The FBI is taking the unusual step of ordering a new look at the autopsy of Black motorist Ronald Greene to consider evidence not provided after his 2019 death, including graphic body camera video of Louisiana state troopers stunning, punching and dragging him after a high-speed chase.
The re-examined autopsy is part of a federal civil rights investigation that has taken on new urgency in the nearly two months since The Associated Press obtained and published the video of Greene’s arrest. Federal prosecutors also met with his family last month and made clear they plan to present the case to a grand jury by the summer’s end.
“They wanted to emphasize to the family that they’re serious this time,” said the family’s attorney, Lee Merritt. “Their new enthusiasm is based on the public pressure that’s come from the release of the videos.”
The autopsy could be crucial in determining if anyone is charged in the case. The initial examination of Greene’s body two years ago failed to determine whether his most severe injuries were caused by the troopers’ violent use of force or a minor crash that followed the police chase.
Several people familiar with the case told the AP that the FBI recently asked Dr. Frank J. Peretti, who conducted the initial autopsy, to take another look that takes into account a raft of evidence the Louisiana State Police refused to provide the first time, including the troopers’ body camera footage and even the most basic police reports. His review in the coming days, which will focus on the supporting evidence and not require another exam of Greene’s long-buried body, could result in a revised autopsy report.
“No cause of death is carved in stone,” Peretti told the AP. “Sometimes additional investigative materials become available years later that you didn’t have. The correct thing to do is to review it.”

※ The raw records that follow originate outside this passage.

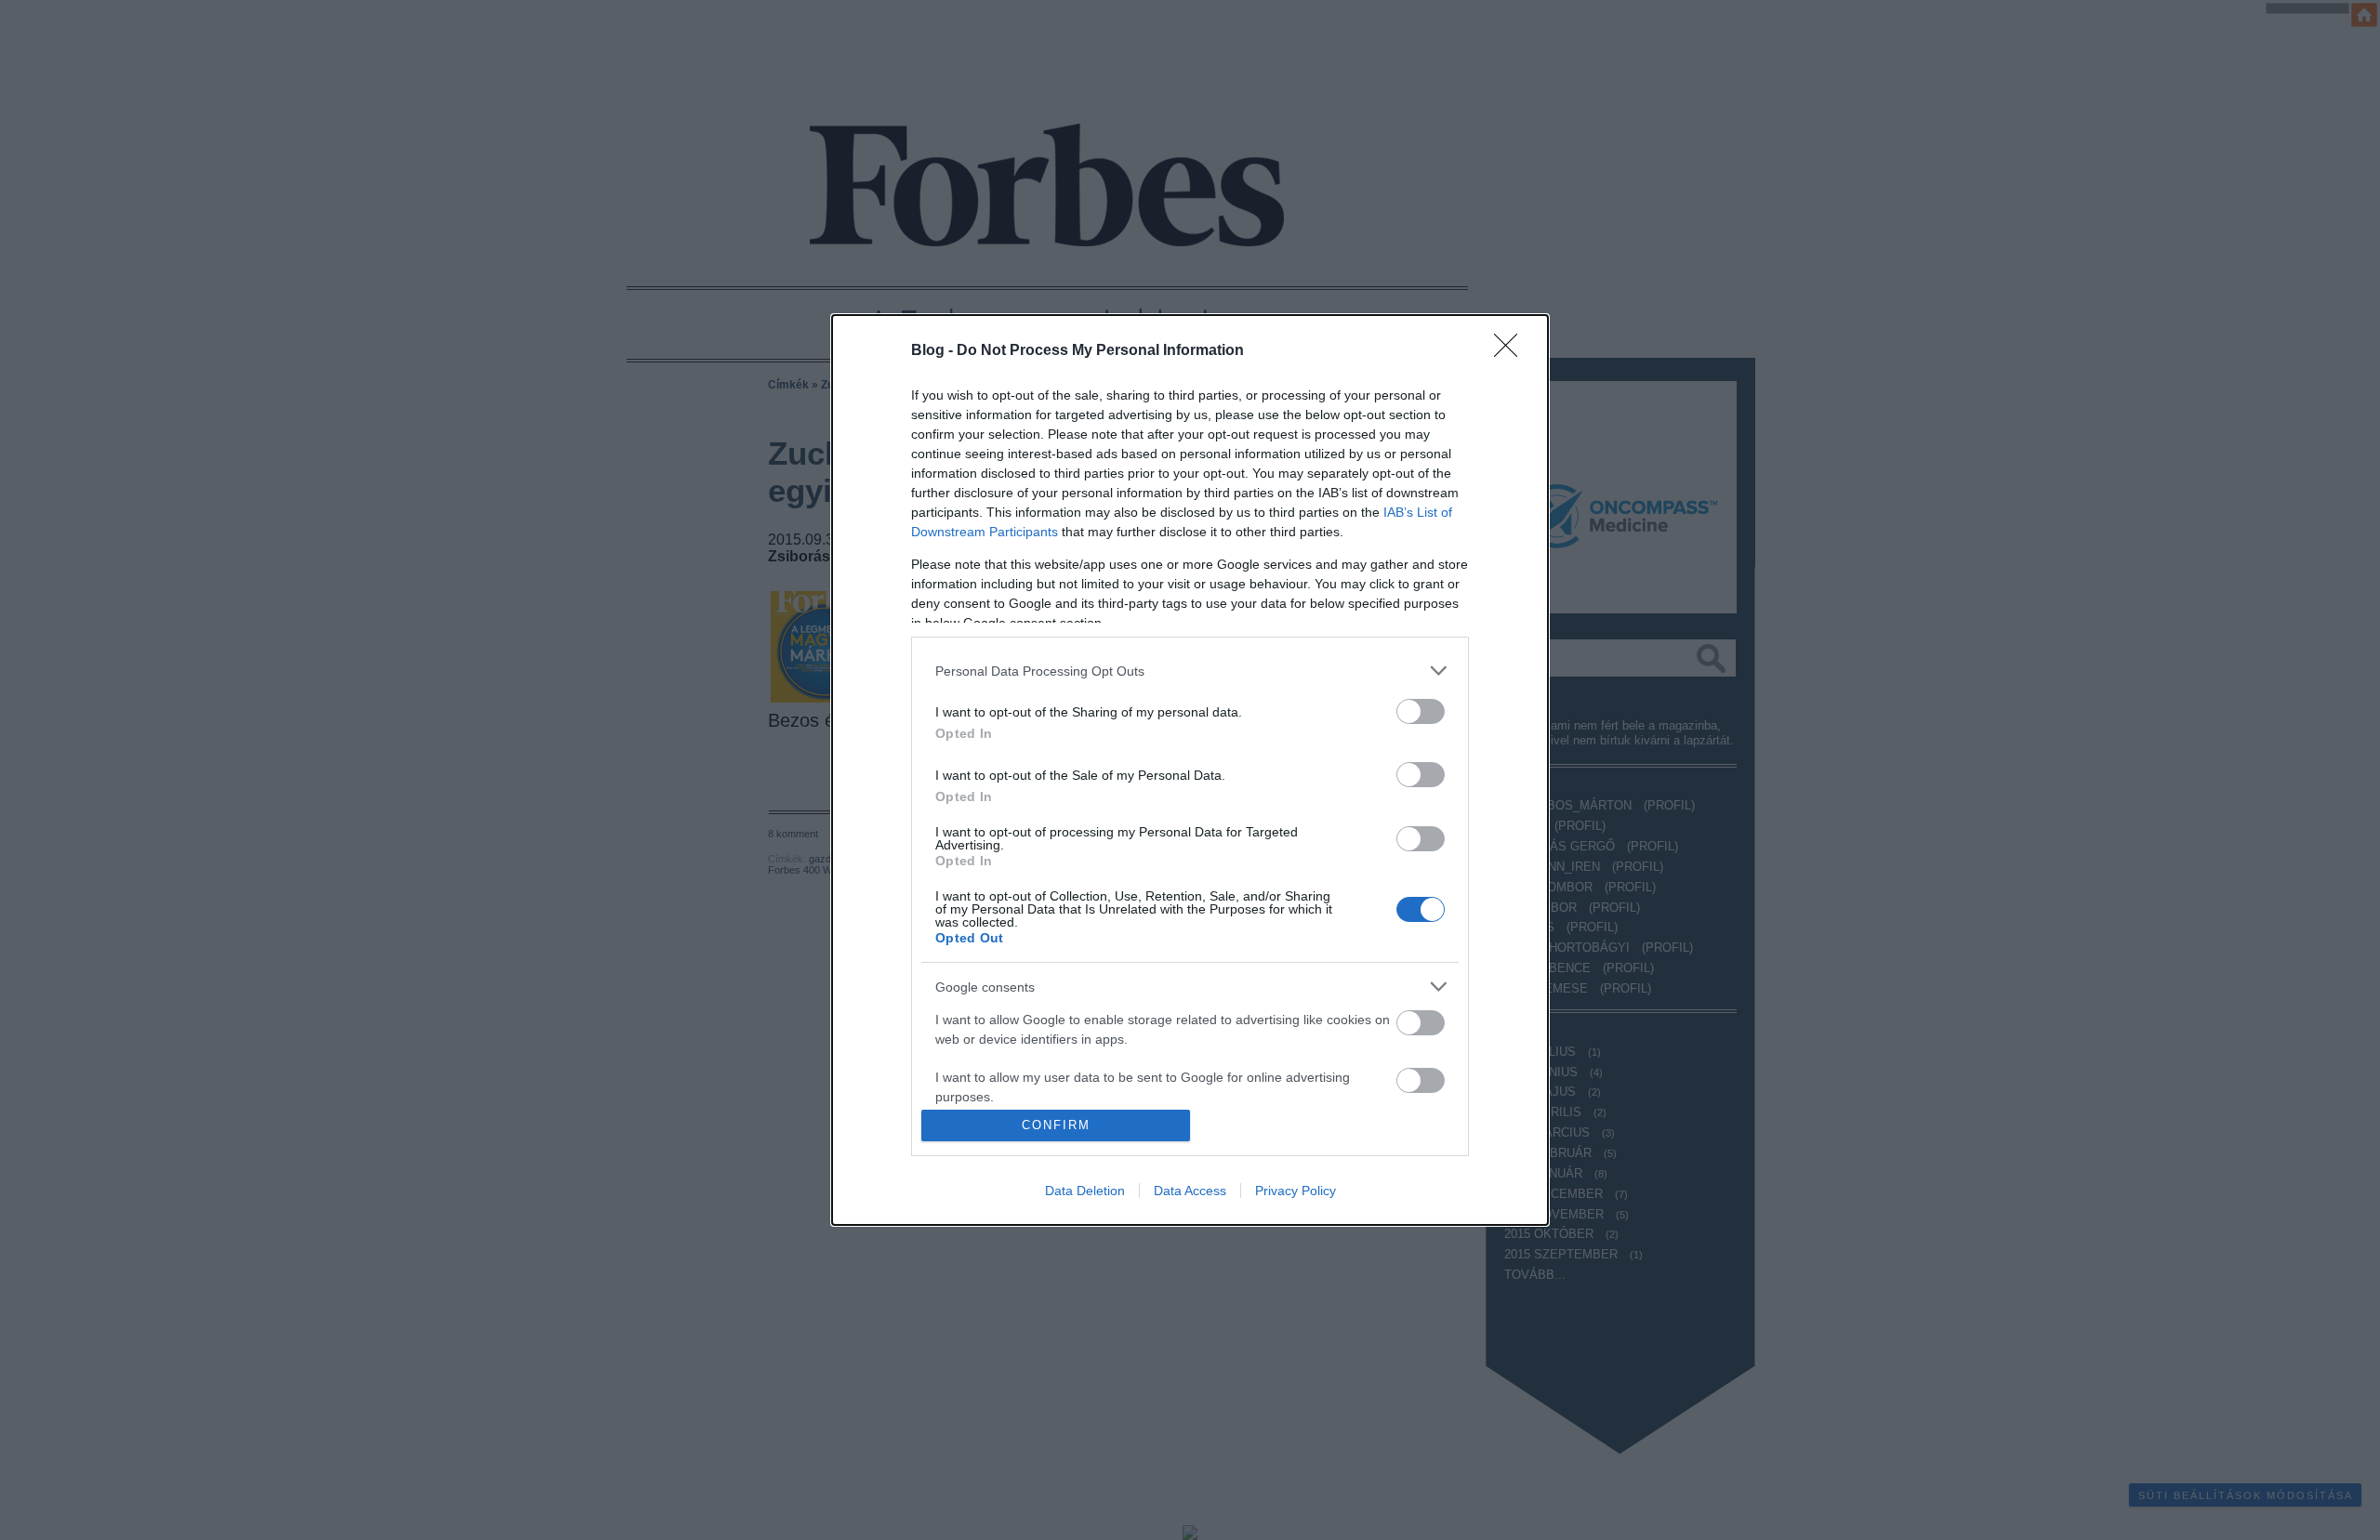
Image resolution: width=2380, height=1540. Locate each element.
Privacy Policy (1295, 1190)
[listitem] (1190, 670)
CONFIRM (1056, 1125)
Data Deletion (1085, 1190)
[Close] (1511, 351)
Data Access (1190, 1190)
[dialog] (1190, 769)
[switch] (1420, 711)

The materials that weren’t shared for the initial autopsy are just part of the secrecy that has shrouded Greene’s May 2019 death, which state police initially blamed on a crash following a high-speed chase outside Monroe. The ranking officer at the scene of Greene’s arrest denied the existence of his own body camera footage for two years, and state police did not open an administrative investigation into the troopers’ use of force until 474 days after Greene’s death.
The autopsy, conducted at the Arkansas State Crime Lab, listed Greene’s cause of death as “cocaine induced agitated delirium complicated by motor vehicle collision, physical struggle, inflicted head injury and restraint.” But it notably left unanswered whether the crash or excessive police force caused his most severe injuries, including a fractured breastbone and lacerated aorta.
“There were lacerations of the head inconsistent with motor vehicle collision injury,” the 10-page autopsy report says. “These injuries are most consistent with multiple impact sites from a blunt object.”
An independent autopsy commissioned by Greene’s family days after his death found it was “not possible to determine the cause,” citing a “significant lack of information regarding the circumstances.”
Capt. Nick Manale, a state police spokesman, said in a statement that the agency has offered “full cooperation” to the federal investigation and “provided all necessary documents.” He did not answer a question about why some materials were withheld from the initial autopsy.
The FBI declined to comment. The Justice Department said in a statement: “If the investigation reveals prosecutable violations of any federal criminal statutes, the Department will take appropriate action.”
The new activity follows mounting criticism that the federal investigation into Greene’s death has moved far too slowly.
John Belton, the Union Parish district attorney, referred the case to federal authorities in September 2019, telling colleagues he was aghast at the body camera footage. But more than five months passed before the FBI’s satellite office in Monroe even collected the case file, according to law enforcement officials familiar with the matter.
“We do appreciate that the case is moving forward, but the pace is still a problem for the family,” Merritt said. “They’re just not acting swiftly enough.”
In June 2020, federal authorities subpoenaed an array of training materials from state police ranging from use of force to “the provision of medical care to arrested persons,” according to documents obtained by AP.
The federal subpoena also requested training records for Chris Hollingsworth and Dakota DeMoss, the two troopers who first encountered Greene and rushed his SUV following the high-speed chase. Hollingsworth, who later admitted striking Greene in the head with a flashlight, died last year in a single-vehicle crash hours after he learned he would be fired for his role in the Greene case.
The FBI in recent weeks has focused on the question of whether troopers willfully mistreated Greene, seeking to determine, among other things, whether he was pepper-sprayed after being handcuffed. A use-of-force report authored by Hollingsworth includes a reference to the pepper-spray, but it’s unclear from the body camera video exactly when the chemical was deployed.
State and federal authorities also are examining whether troopers can be charged for showing deliberate indifference to Greene’s medical needs or for failing to intervene in his violent arrest — such as when Master Trooper Kory York dragged the man on his stomach by his ankle shackles.
Troopers also have been criticized for ordering the heavyset, 49-year-old Greene to remain facedown on the ground with his hands and feet restrained for more than nine minutes — a tactic use-of-force experts described as dangerous and likely to have restricted his breathing.
“Don’t you turn over! Lay on your belly! Lay on your belly!” York yells before briefly dragging Greene by the chain connecting his ankles.